With the calls for Labor’s Susan Lamb to resign, surely it is not too late for the House and the Senate to determine the dual nationality issue simply and without fuss as the Constitution provides. As I’ve stated before, there’s no requirement to refer this question to the High Court. In fact the 1918 legislation merely says either house ‘may’ refer the question to the Court of Disputed Returns.  With High Court judges at the time not exactly inundated with work, they gave them the job. They could just as well have given it to the Balmain Police Court. Had they, the recent cases might have been decided with more common sense and in accordance with the original intention of the Constitution.

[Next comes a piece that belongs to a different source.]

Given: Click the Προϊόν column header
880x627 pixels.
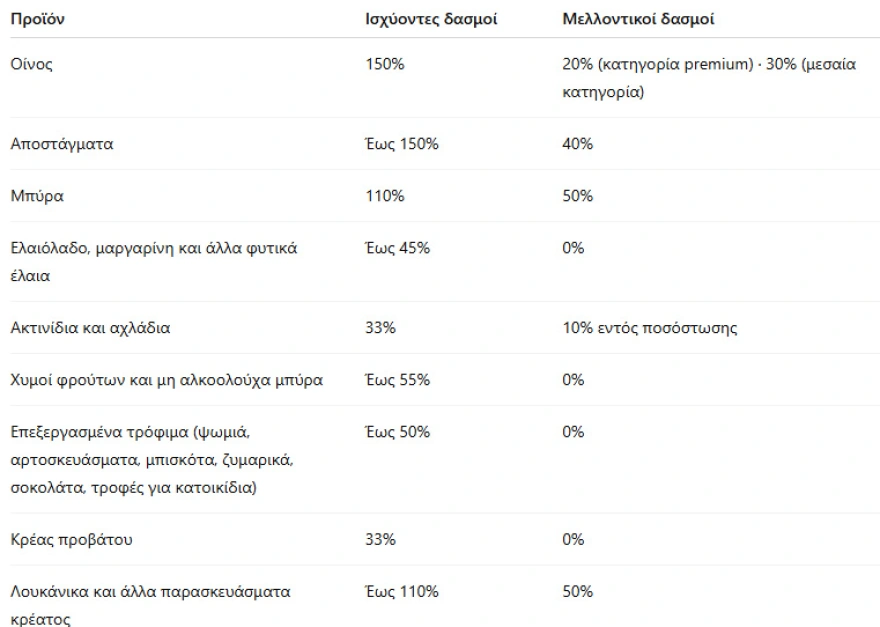Looking at the screenshot, I should (x=39, y=19).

Former ambassador Mark Higgie has revealed that Gramsci’s long march through the institutions  extends to our diplomatic corps. This recalls a serious diplomatic incident with Indonesia explained years later in the Australian by the ambassador at the time, passionate republican Richard Woolcott. Excusing President Suharto’s curious refusal to receive Governor-General Sir Ninian Stephen on a planned state visit, Woolcott wrote: ‘Suharto acknowledged Queen Elizabeth II as Australia’s head of state, not the governor-general.’ A reader would have thought this was the result of an Australian constitutional problem, confirmed by the title, ‘Head of State: Diplomatic Blunder’.  In the piece Woolcott did not explain who put this idea into Soeharto’s head nor acknowledge that it was his task to explain to the President the position of all Australian governments about such visits: the Governor-General is head of state and should be received as such. It’s true republican politicians sometimes claim otherwise, but only in speaking to a domestic audience, who they treat as ignoramuses. This is doing what they do so well, speaking with forked tongues. The G-G’s Official Secretary at the time, Sir David Smith, has explained what happened. When Soeharto said he wouldn’t welcome Sir Ninian but would send the Vice-President, this created a serious diplomatic incident. The state visit was cancelled with the full support of the Hawke government. But after other visits as head of state were made all around the region, Indonesia apologised and undertook to receive the G-G as head of state, something which occurred in 1995. It is unacceptable that any government tolerate the conduct of a separate parallel foreign policy.